Ethio-Djibouti railway line to commence services early next month

Addis Ababa, October 11, 2017 (FBC) –The Ethio-Djibouti railway line, the first of its kind project in Sub-Saharan Africa, will begin service as of November 8, 2017, according to the Ethiopian Railways Corporation (ERC).

This was revealed at a discussion underway in Adama town, Oromia regional state, with people living in the areas where the railway line stretched.

In the discussion which attracted stakeholders, including acting General Manager of ERC, Dr Berhanu Besha, it was indicated that all problems which contributed  for the delay of the service will be addressed until late this month. 

Dr Berhanu said problems associated with electric power supply to the line has been resolved as Ethiopia agreed to supply power and the cost to be dealt as per the power purchase agreement previously concluded between the two countries.

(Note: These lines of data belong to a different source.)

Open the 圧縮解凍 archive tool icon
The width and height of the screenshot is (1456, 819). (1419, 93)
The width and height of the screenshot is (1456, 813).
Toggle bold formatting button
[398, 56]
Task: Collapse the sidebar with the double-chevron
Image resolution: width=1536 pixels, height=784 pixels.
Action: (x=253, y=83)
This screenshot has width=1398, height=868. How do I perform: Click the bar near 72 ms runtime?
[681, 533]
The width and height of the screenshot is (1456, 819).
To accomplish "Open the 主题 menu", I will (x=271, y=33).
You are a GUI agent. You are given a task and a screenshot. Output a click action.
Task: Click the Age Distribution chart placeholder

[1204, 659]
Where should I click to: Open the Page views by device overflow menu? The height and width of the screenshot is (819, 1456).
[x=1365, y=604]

He further said the construction of railway tracks, which could link the port and fuel oil storage depots to the main railway line, is nearing completion. Tariffs for passengers' and freight services have been prepared and it is under discussion.

Responding to concerns raised by participants on lack of sufficient routes and overpasses as well as rail stations, he said standard routes, overpasses and tunnels were built at every 1.5 kilometer distance along the line.

However, additional routes, overpasses and tunnels could be built if the Corporation believes that they are necessary, he said.

Regarding railway stations, Dr Berhanu said, initially, the Corporation planned to build 30 stations but based on the study conducted by financiers and taking into account the economic activities in the areas, they were reduced to 16.

The Ethio-Djibouti railway line is currently conducting the final test run of 120-km per hour.

The railway line is left with only one month to commence services. However, there are unfinished works, which include establishment of a company which will mange the operation of the line.